As taken from Montana State Univ Catalog:

ME 117 MECHANICAL ENGINEERING DESIGN GRAPHICS
F,S 1 cr. LEC 1
PREREQUISITE: ME and MET majors only, or consent of instructor.
-- Introductory course developing freehand sketching and computer aided modeling techniques for mechanical engineering design graphics. Skills will be developed for sketching and interpreting dimensioned multi-view drawings, tolerancing, specifications, pictorials, and assemblies for mechanical designs.

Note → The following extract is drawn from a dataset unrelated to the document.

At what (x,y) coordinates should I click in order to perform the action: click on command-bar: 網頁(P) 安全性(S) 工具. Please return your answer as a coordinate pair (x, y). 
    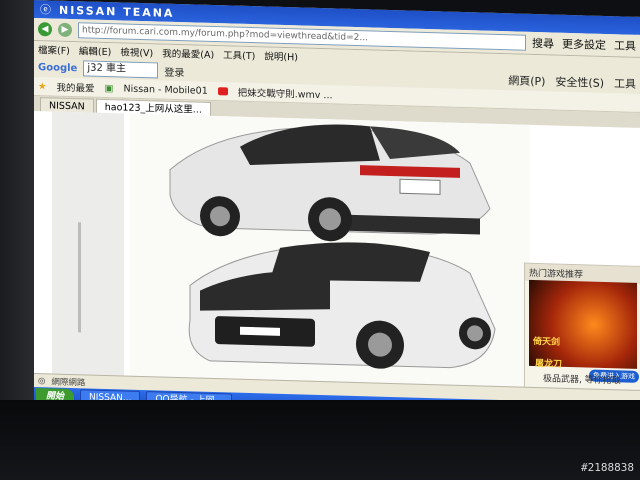
    Looking at the image, I should click on (572, 82).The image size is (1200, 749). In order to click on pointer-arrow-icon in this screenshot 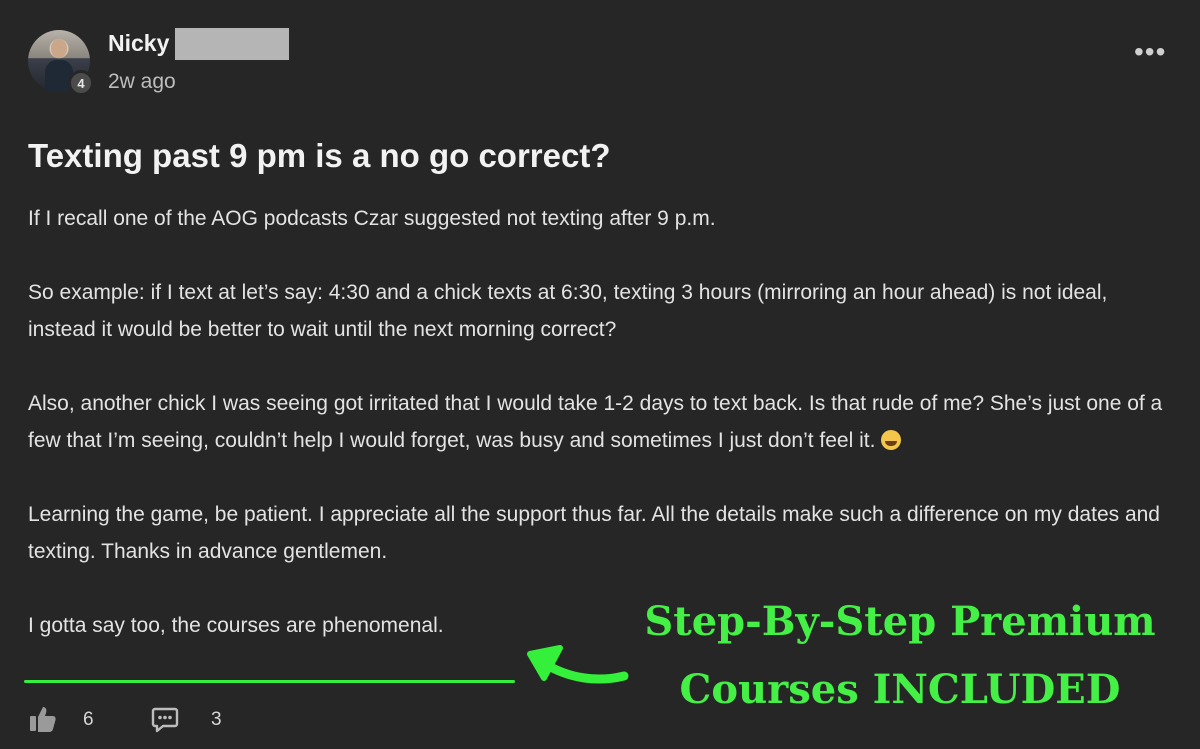, I will do `click(578, 664)`. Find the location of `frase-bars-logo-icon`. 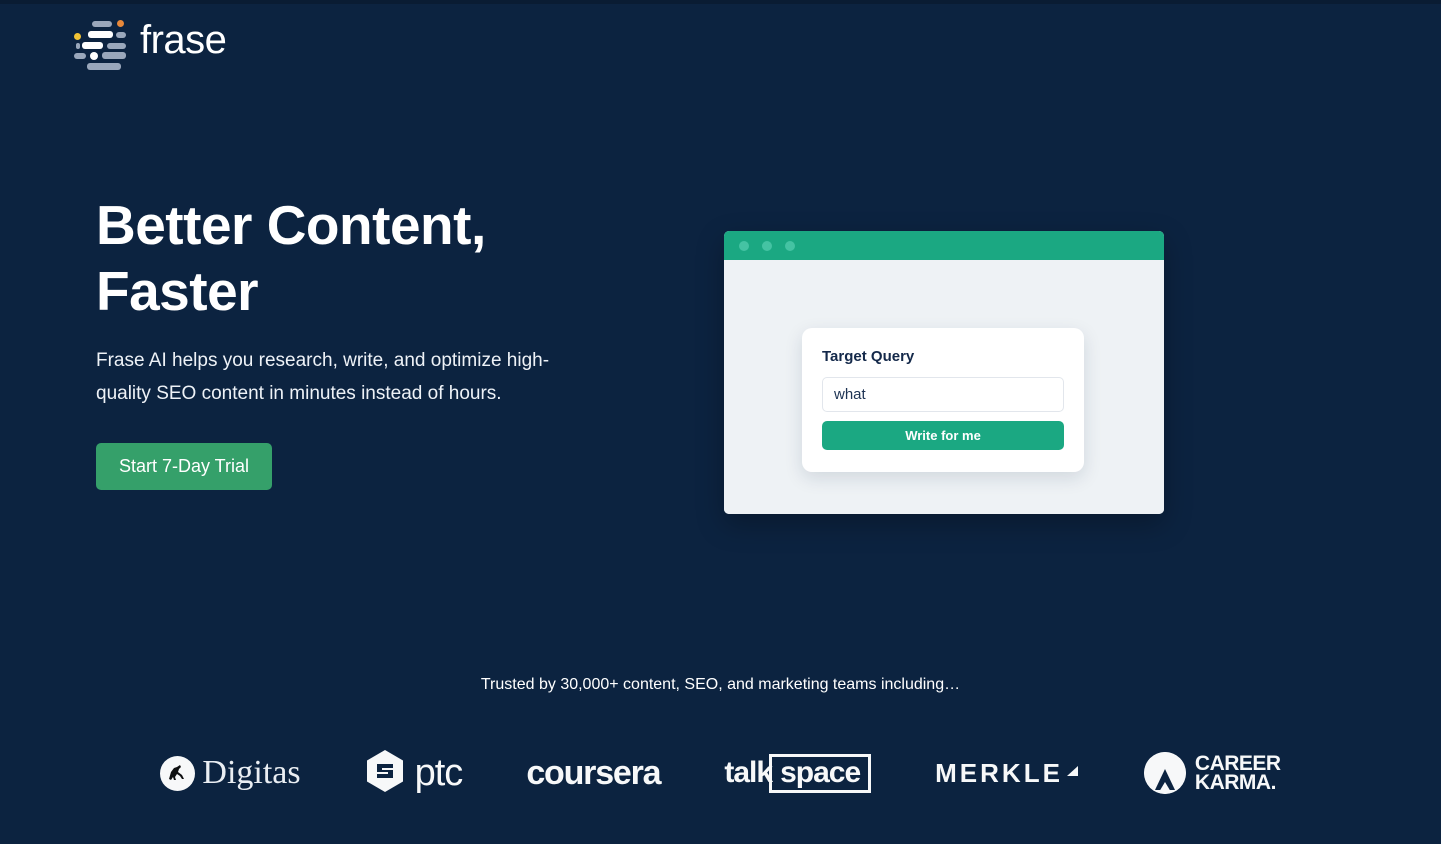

ME 118 MECHANICAL ENGINEERING DESIGN GRAPHICS LABORATORY
F,S 1 cr. LAB 1
PREREQUISITE: ME and MET majors only, or consent of instructor.
COREQUISITE: ME 117, or ME 115 or consent of instructor.
-- Hands-on laboratory experience in three-dimensional and parametric constraint-based modeling for mechanical engineering design.

In HS, in the 90's, I took drafting, with actual pencils and vellum. Now, I'm enrolled here at MSU and essentially this is the extent of the technical drawing, with an additional CAM course later in the curriculum.
 
I went to a Technical school for drafting in the mid 80's and had 4 years in high school. We leanred pencil drafting and CAD. My first three jobs were about 60/40 pencil/CAD.

After I spent a few years in the Navy and was taking clases ar Bradley in Peoria, I was shocked that none of the graduating engineering students had ever taken a drafting class.

More recently a recent grad from GaTech told me he only had a couple basic drafting clases prior to college.